• WHAT YOU SHOULD DO:
One range is to be output from the listing below, exactly as written: the line with "2576x1002 pixels." to the line with "Open the 格式(O) menu in Notepad", both kept.

(AVAILABLE RECORDS begins)

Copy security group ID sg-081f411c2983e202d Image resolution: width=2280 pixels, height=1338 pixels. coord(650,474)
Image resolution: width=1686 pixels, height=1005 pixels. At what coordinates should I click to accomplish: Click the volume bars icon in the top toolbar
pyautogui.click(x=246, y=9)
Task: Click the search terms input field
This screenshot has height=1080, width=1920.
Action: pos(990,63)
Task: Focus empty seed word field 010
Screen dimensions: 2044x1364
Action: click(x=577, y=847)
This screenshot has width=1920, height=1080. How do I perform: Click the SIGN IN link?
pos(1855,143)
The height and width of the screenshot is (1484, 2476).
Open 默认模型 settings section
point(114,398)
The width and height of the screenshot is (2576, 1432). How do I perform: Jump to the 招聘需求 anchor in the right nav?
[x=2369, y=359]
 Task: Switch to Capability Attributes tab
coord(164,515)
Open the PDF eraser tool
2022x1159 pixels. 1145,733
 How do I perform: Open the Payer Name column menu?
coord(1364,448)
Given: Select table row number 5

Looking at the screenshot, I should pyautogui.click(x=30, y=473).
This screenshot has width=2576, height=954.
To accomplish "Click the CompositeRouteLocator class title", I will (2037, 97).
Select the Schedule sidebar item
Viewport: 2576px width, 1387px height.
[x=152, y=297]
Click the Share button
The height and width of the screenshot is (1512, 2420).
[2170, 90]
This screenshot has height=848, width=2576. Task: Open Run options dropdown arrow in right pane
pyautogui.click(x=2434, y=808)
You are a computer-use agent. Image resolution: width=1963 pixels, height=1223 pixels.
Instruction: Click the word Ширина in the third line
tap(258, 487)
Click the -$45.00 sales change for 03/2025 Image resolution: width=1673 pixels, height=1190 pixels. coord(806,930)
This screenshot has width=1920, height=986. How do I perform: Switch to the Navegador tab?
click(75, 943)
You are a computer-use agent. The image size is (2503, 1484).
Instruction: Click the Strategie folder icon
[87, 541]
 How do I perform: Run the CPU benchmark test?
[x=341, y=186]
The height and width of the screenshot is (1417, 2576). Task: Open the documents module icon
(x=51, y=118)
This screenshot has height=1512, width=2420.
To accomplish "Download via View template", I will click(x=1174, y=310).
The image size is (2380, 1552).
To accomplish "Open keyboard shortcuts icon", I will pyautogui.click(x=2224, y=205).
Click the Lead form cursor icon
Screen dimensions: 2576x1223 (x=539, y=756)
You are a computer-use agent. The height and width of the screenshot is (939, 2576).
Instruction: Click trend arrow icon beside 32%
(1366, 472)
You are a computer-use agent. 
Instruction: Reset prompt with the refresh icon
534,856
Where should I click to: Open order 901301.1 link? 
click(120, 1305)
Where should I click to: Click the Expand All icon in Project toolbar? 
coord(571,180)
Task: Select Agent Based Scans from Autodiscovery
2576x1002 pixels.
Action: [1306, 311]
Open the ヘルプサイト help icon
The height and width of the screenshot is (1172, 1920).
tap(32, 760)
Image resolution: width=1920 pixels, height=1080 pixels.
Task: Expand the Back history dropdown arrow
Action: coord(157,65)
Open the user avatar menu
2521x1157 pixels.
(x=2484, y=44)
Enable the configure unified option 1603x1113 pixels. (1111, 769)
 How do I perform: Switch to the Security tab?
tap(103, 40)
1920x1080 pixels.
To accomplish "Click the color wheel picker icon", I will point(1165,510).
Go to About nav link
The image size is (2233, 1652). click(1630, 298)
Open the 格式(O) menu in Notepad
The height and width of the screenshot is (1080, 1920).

(AVAILABLE RECORDS ends)

• OUTPUT BELOW:
2576x1002 pixels.
Action: [1306, 311]
Open the ヘルプサイト help icon
The height and width of the screenshot is (1172, 1920).
tap(32, 760)
Image resolution: width=1920 pixels, height=1080 pixels.
Task: Expand the Back history dropdown arrow
Action: coord(157,65)
Open the user avatar menu
2521x1157 pixels.
(x=2484, y=44)
Enable the configure unified option 1603x1113 pixels. (1111, 769)
 How do I perform: Switch to the Security tab?
tap(103, 40)
1920x1080 pixels.
To accomplish "Click the color wheel picker icon", I will point(1165,510).
Go to About nav link
The image size is (2233, 1652). click(1630, 298)
Open the 格式(O) menu in Notepad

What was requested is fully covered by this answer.